Netizens exposed the embedding technology used in OpenAI's new model
A few days ago, OpenAI had a major update and announced 5 new models in one go, including two new text embedding models.
Embedding is the use of numerical sequences to represent concepts in natural language, code, etc. They help machine learning models and other algorithms better understand the relationships between content and make it easier to perform tasks such as clustering or retrieval.
Generally, using larger embedding models (such as stored in vector memory for retrieval) consumes more cost, computing power, memory and storage resources. However, the two text embedding models launched by OpenAI offer different options. First, the text-embedding-3-small model is a smaller but efficient model. It can be used in resource-limited environments and performs well when handling text embedding tasks. On the other hand, the text-embedding-3-large model is larger and more powerful. This model can handle more complex text embedding tasks and provide more accurate and detailed embedding representations. However, using this model requires more computing resources and storage space. Therefore, depending on the specific needs and resource constraints, a suitable model can be selected to balance the relationship between cost and performance.
Both new embedding models are performed using a training technique that allows developers to trade off the performance and cost of embedding. Specifically, developers can shorten the size of the embedding without losing its conceptual representation properties by passing the embedding in the dimensions API parameter. For example, on the MTEB benchmark, text-embedding-3-large can be shortened to a size of 256 but still outperforms the unshortened text-embedding-ada-002 embedding (of size 1536). In this way, developers can choose a suitable embedding model based on specific needs, which can not only meet performance requirements but also control costs.
#The application of this technology is very flexible. For example, when using a vector data store that only supports embeddings up to 1024 dimensions, a developer can select the best embedding model text-embedding-3-large and change the embedding dimensions from 3072 by specifying a value of 1024 for the dimensions API parameter. shortened to 1024. Although some accuracy may be sacrificed by doing this, smaller vector sizes can be obtained.
The "shortened embedding" method used by OpenAI subsequently attracted widespread attention from researchers.
It was found that this method is the same as the "Matryoshka Representation Learning" method proposed in a paper in May 2022.
Hidden behind OpenAI’s new embedding model update is a cool one proposed by @adityakusupati et al. Embedding representation technology.
And Aditya Kusupati, one of the authors of MRL, also said: "OpenAI uses MRL by default in the v3 embedded API for retrieval and RAG! Other models and services should catch up soon."
So what exactly is MRL? How's the effect? It’s all in the 2022 paper below.
MRL Paper Introduction
- ##Paper title: Matryoshka Representation Learning
- Paper link: https://arxiv.org/pdf/2205.13147.pdf
The question posed by the researchers is: Can a flexible representation method be designed to adapt to multiple downstream tasks with different computing resources?

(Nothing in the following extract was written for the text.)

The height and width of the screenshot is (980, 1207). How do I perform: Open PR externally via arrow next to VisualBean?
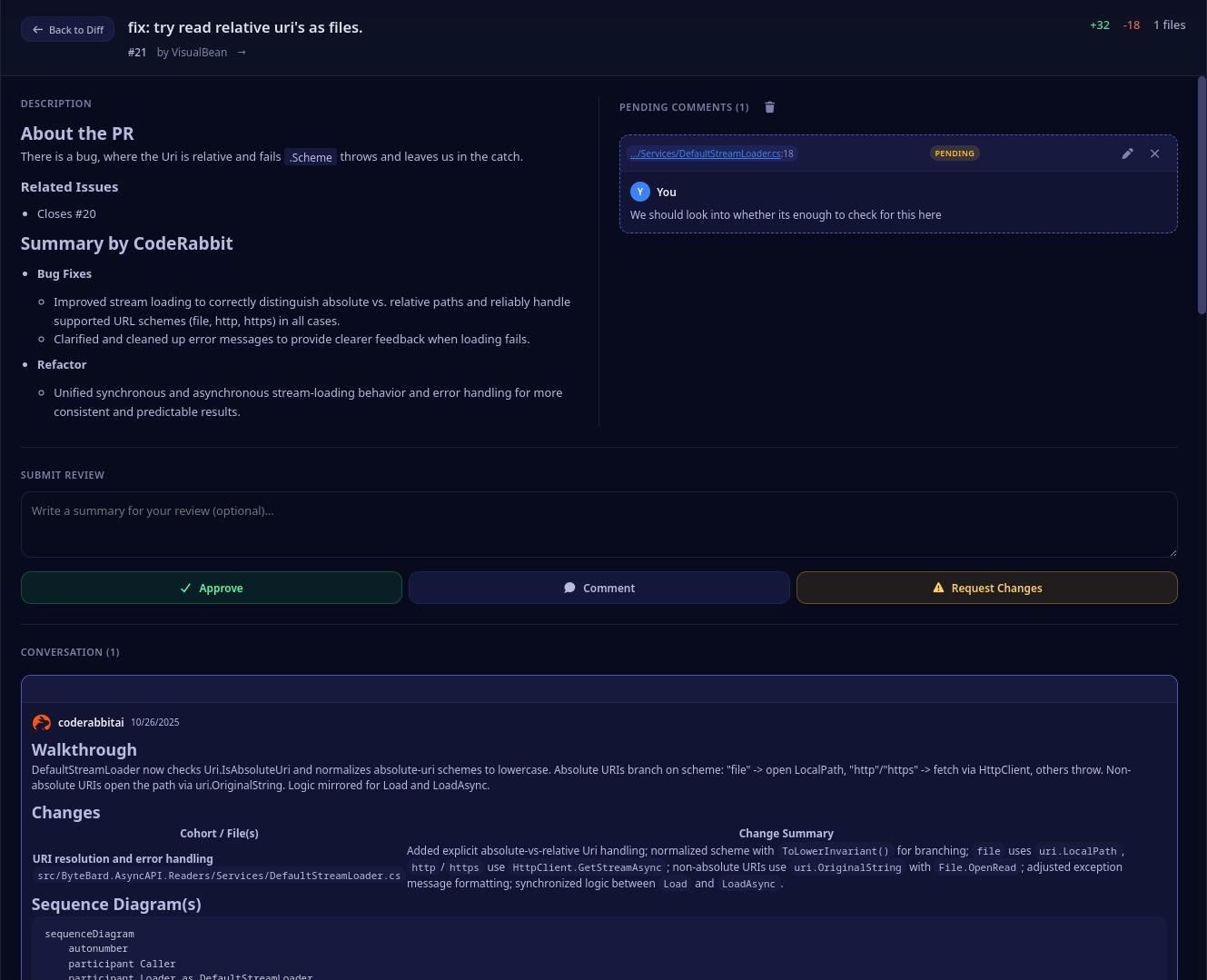241,52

MRL learns representations of different capacities in the same high-dimensional vector by explicitly optimizing O (log (d)) low-dimensional vectors in a nested manner, hence the name Matryoshka "Russian matryoshka doll". MRL can be adapted to any existing representation pipeline and can be easily extended to many standard tasks in computer vision and natural language processing.
Figure 1 shows the core idea of MRL and the adaptive deployment setup of the learned Matryoshka representation:
The first of Matryoshka representation An m-dimensions (m∈[d]) is an information-rich low-dimensional vector that requires no additional training cost and is as accurate as an independently trained m-dimensional representation. The information content of Matryoshka representations increases with increasing dimensionality, forming a coarse-to-fine representation without requiring extensive training or additional deployment overhead. MRL provides the required flexibility and multi-fidelity for characterizing vectors, ensuring a near-optimal trade-off between accuracy and computational effort. With these advantages, MRL can be deployed adaptively based on accuracy and computational constraints.
In this work, we focus on two key building blocks of real-world ML systems: large-scale classification and retrieval.
For classification, the researchers used adaptive cascades and used variable-size representations produced by models trained by MRL, which greatly reduced the time required to achieve a specific accuracy. Embedded average dimensionality. For example, on ImageNet-1K, MRL adaptive classification results in representation size reduction of up to 14x with the same accuracy as the baseline.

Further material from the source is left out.